VMware Cloud Community
phuz
Enthusiast
Enthusiast

ESXI 6.0 on Intel NUC Crashing Randomly with Hardware Error

Over the past year, my VM box will crash at random times, sometimes months apart.  I was on 5.5 and now am running 6.0.  The NUC is a 5i7 with 32GB RAM and the datastore is on a Synology NAS.

When this crashes, for some reason I am unable to ping anything on my network.  As soon as the NUC is restarted, everything is fine.  It's strange, but I am more interested in tracking down why ESXi is crashing in the first place.

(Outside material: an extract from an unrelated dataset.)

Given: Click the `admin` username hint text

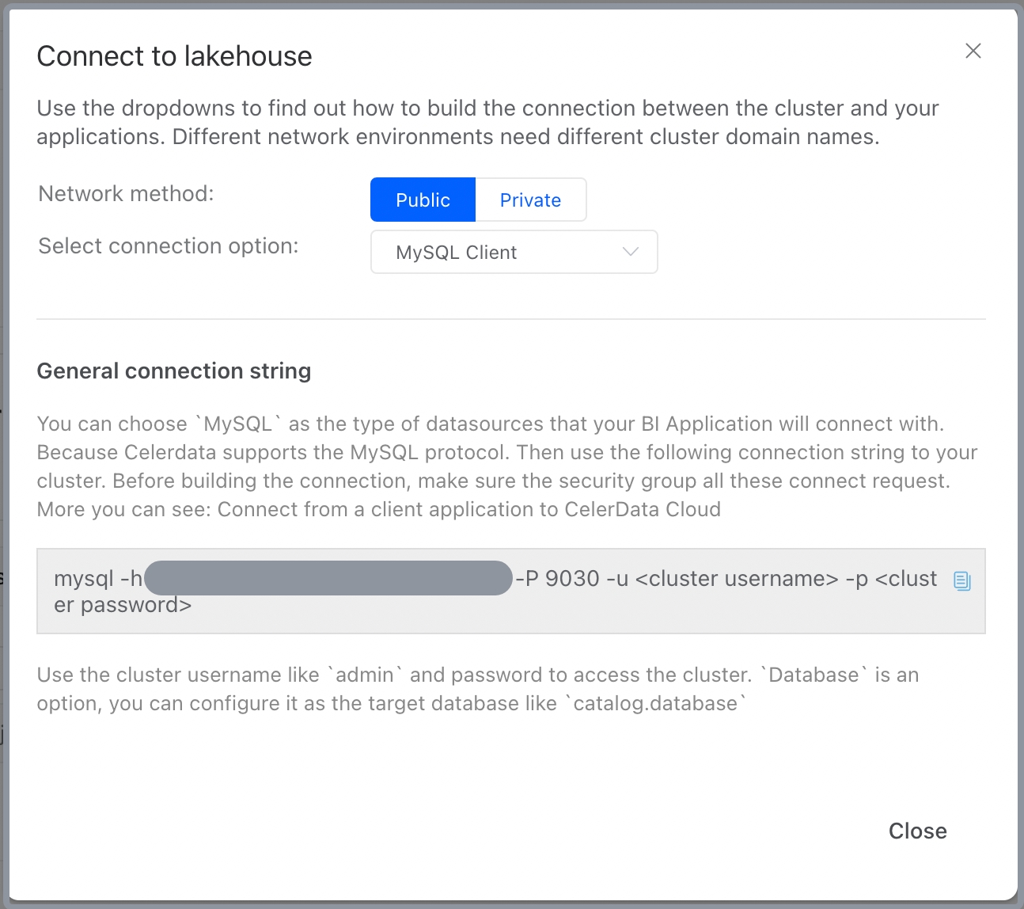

The PSOD tells me Machine Check Exception: Fatal MCE on PCPU3 in world 1388527:vmm0:Visual_

System has encountered a hardware error......

I have a VM named "Visual Studio 2012 - 32 bit" and I am only guessing that error is referring to that VM.

I've been playing with this for a while, but green when it comes to troubleshooting it.  Any help appreciated.  Thanks.

IMG_6301.JPG

0 Kudos
6 Replies
phuz
Enthusiast
Enthusiast

Would it be a good assumption that because my network becomes unusable when this happens, that this hardware fault is occurring in the network adapter?

0 Kudos
tophe75
Contributor
Contributor

Did you make a custom ESXi installer with the correct drivers for your NUC?

I run a lab on 5.5 but I made a custom ISO with drivers that will fit the NUC as it was very unstable with the "standard" ISO installer.

A good place to start is: http://tekhead.it/2013/01/nanolab-running-vmware-vsphere-on-intel-nuc-part-2-2/

this addresses the how to build a custom ESXi ISO

0 Kudos
phuz
Enthusiast
Enthusiast

I forget what site I found the info for ESXi/NUC, but I did use "VMware-VMvisor-Installer-6.0.0-2494585.x86_64.iso" and "ESXi-Customizer-v2.7.2".  I don't remember doing anything with the drivers though.  I'll check out that page.

I had another crash yesterday morning and once again, it takes down my entire wired network.  (can't ping other devices)

0 Kudos
phuz
Enthusiast
Enthusiast

In fact, here's the bundle I used:

sata-xahci-1.28-1.x86_64.vib

0 Kudos
phuz
Enthusiast
Enthusiast

According to virten.net (ESXi 6.0 Image for Intel NUC | Virten.net), the drivers are already included. 

I am using VMXNET 3 for all my VMs.  Should I be using E1000 instead?

0 Kudos
mazsola2k
Contributor
Contributor

had similar sympthons both with ESX 6.0 and ESX 6.5: got hardware error messages randomly for: disk/ local bootable pendrive + hba/iscsi also, especially when I had strong I/O on the server.

The root cause was faulty memory modules in the motherboard, replaced the memory and now no problems.

0 Kudos